- Opening Delimiter -
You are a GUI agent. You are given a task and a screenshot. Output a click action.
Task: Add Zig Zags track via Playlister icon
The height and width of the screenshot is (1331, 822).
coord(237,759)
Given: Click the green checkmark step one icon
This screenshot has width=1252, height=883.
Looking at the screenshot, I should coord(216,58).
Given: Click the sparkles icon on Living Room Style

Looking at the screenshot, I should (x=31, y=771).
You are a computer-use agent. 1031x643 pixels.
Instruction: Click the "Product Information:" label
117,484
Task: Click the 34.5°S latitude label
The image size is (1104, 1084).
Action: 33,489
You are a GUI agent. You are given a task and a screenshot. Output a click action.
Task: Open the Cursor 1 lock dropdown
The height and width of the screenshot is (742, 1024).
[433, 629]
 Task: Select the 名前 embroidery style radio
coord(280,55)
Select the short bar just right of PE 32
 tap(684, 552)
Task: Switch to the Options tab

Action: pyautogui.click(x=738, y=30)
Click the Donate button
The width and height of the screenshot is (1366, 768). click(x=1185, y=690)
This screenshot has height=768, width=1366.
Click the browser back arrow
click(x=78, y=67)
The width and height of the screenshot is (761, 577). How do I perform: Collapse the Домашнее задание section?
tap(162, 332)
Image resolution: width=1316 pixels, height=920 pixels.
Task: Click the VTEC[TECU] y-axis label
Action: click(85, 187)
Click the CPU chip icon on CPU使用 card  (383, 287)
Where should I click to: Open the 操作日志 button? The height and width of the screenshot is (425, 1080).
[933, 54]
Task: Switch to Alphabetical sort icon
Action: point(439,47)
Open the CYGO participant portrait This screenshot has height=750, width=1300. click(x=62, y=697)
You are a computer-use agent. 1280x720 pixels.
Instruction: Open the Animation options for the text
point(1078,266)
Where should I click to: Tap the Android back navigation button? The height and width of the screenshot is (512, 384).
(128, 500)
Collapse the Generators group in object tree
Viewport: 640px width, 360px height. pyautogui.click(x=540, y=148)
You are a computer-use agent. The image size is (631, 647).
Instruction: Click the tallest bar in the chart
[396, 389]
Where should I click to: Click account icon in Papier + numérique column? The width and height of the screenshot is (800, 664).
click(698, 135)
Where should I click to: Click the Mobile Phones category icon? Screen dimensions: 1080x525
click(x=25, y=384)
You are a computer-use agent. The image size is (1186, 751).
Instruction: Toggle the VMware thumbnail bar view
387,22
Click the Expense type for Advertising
- Closing Delimiter -
• [Aim of the task] Every line of the entries above that holds "computer" should be copied out.

• [Answer for the task]
You are a computer-use agent. 1031x643 pixels.
You are a computer-use agent. 1280x720 pixels.
You are a computer-use agent. The image size is (631, 647).
You are a computer-use agent. The image size is (1186, 751).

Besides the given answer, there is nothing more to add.